● **PROMPT**: Given the records below, would you repeat exactly the lines that begin at the one containing "Task: Switch to" and end at the one containing "Given: Grab the Description box resize handle", inclusive?

● **EXCERPTED DATA**:

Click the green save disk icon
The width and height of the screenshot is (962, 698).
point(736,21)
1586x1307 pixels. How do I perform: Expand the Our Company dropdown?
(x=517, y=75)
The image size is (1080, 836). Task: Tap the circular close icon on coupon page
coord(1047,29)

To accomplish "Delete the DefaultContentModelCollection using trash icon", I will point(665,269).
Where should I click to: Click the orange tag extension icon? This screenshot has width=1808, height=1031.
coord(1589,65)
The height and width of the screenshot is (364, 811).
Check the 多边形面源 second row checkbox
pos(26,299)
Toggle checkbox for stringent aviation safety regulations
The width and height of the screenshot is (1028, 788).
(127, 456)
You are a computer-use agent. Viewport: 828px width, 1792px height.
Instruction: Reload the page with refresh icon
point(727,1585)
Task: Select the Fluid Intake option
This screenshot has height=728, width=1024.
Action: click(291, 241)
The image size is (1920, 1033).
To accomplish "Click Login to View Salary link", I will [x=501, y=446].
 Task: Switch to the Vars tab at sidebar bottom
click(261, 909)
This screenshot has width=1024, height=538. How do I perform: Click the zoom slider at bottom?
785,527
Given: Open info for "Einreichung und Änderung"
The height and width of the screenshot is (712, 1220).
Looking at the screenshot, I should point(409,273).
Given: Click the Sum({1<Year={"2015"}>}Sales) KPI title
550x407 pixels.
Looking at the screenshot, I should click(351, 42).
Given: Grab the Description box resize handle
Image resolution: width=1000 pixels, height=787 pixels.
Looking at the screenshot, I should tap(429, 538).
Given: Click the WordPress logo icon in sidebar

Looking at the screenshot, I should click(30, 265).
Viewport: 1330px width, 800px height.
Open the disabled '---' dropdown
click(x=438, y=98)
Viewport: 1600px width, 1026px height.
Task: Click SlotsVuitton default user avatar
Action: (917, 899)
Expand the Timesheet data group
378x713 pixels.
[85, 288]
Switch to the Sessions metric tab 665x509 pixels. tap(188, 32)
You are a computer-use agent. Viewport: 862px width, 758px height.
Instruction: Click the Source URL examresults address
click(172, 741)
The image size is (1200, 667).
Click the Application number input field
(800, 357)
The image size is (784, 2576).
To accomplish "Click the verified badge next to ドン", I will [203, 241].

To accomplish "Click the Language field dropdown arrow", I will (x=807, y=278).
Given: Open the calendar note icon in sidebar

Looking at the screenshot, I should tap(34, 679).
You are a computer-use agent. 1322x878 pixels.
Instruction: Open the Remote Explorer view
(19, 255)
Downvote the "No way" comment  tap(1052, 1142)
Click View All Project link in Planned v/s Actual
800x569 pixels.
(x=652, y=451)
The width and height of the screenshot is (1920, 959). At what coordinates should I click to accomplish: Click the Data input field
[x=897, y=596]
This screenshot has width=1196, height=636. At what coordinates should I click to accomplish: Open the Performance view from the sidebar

● **SOLUTION TO THE EXERCISE**:
 Task: Switch to the Vars tab at sidebar bottom
click(261, 909)
This screenshot has width=1024, height=538. How do I perform: Click the zoom slider at bottom?
785,527
Given: Open info for "Einreichung und Änderung"
The height and width of the screenshot is (712, 1220).
Looking at the screenshot, I should point(409,273).
Given: Click the Sum({1<Year={"2015"}>}Sales) KPI title
550x407 pixels.
Looking at the screenshot, I should click(351, 42).
Given: Grab the Description box resize handle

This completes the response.